Aptly brooding in darkness, Gnaw Their Tongues’ tonally torn horrorscapes were amazing. A bleak bloom of rupturing squalor and coffin-nailed monolith. The squalling roar inverted to this see-sawing noose that flexed feral. Seismically shot into a Tunguska-like bow wave, scattered with filmic shivers that sizzled in your imagination – like a Nibelungenlied nitrate oozing a persuasive evil, Mories pacing behind his electronics adding ghoulishly garbled shouts and screams illuminated by the occasional flashes from people’s phones. This was pure physical theatre, jet black and fucking gruesome. The death metal outfit Vacuous were a bit too much for me; fronted by a tattooed chap screaming his head off over a sped-up cacophony. It was so fierce at one point you could hear them from the other room as the next act set up.

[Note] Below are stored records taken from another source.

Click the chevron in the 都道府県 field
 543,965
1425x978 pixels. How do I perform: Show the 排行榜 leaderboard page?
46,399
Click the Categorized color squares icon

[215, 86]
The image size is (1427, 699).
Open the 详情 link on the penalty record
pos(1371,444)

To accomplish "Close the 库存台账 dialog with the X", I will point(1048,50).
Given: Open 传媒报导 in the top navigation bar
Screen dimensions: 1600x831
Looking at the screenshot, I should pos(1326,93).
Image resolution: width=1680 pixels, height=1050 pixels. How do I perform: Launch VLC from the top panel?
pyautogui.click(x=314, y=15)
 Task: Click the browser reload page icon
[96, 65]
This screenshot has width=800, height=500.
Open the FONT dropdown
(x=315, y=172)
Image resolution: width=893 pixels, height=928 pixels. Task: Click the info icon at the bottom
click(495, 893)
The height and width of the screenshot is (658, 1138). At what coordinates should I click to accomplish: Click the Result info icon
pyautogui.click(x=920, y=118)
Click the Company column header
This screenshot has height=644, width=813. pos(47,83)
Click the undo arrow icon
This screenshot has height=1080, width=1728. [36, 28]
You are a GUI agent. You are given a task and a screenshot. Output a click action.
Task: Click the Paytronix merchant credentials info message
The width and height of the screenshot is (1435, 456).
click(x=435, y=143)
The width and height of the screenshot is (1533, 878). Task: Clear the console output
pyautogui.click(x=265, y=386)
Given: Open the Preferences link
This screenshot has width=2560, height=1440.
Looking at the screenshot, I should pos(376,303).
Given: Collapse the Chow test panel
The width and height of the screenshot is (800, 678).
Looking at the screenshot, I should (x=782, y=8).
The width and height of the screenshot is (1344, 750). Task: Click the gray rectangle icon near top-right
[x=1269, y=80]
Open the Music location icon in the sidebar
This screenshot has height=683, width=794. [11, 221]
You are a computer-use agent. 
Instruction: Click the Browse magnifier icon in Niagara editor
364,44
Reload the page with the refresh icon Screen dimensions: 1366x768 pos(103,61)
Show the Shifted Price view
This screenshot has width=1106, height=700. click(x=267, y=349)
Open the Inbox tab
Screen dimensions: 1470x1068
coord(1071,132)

In contrast the industrial noise outfit Ovo totally jivered my mojo, along with Distraxi and Gnaw Their Tongues they were another welcome musical discovery of the day wrapped in a tribalised floor tom and snare bite.That waspy guitar and her mantra-murmuring vocal growl were something else, waving her Medusa dreadlocks, both band members had painted faces and were dressed in ritualised rags; the avant-metal they were plying had a divine shamanistic shimmer with a touch of Diamanda Galás holding to that cackling glow — yeah, lots to love!
The headliners Aluk Todolo turned out to be the smoothest experience of all. An instrumental verve clinging relentlessly to a hypnotic groove into which waves of spectring guitar and spiralling bass psychedelically smashing into each other, feeding the large bulb’s glow that sat front and centre. Really lengthy tracks that esoterically wavered, curving into soft tusks of swirling feedback that clung greasily in the air, plunge-puddinged by that heavy percussive cavern of a backbone.Tussling a spooky space-rock edge with a lovely investigative kraut-leaning, this was my kind of metal — a dark-hued river to lose yourself in. The guitarist at one point ditching his instrument to cradle his petal board, twisting in extra flavour that pawed at that tightening imprint. The lights fanning out to a fresh injection of dry ice as the music hooked into a blinding finale. A crescendo of off-coloured harmonics that ended a fantastic eight hours.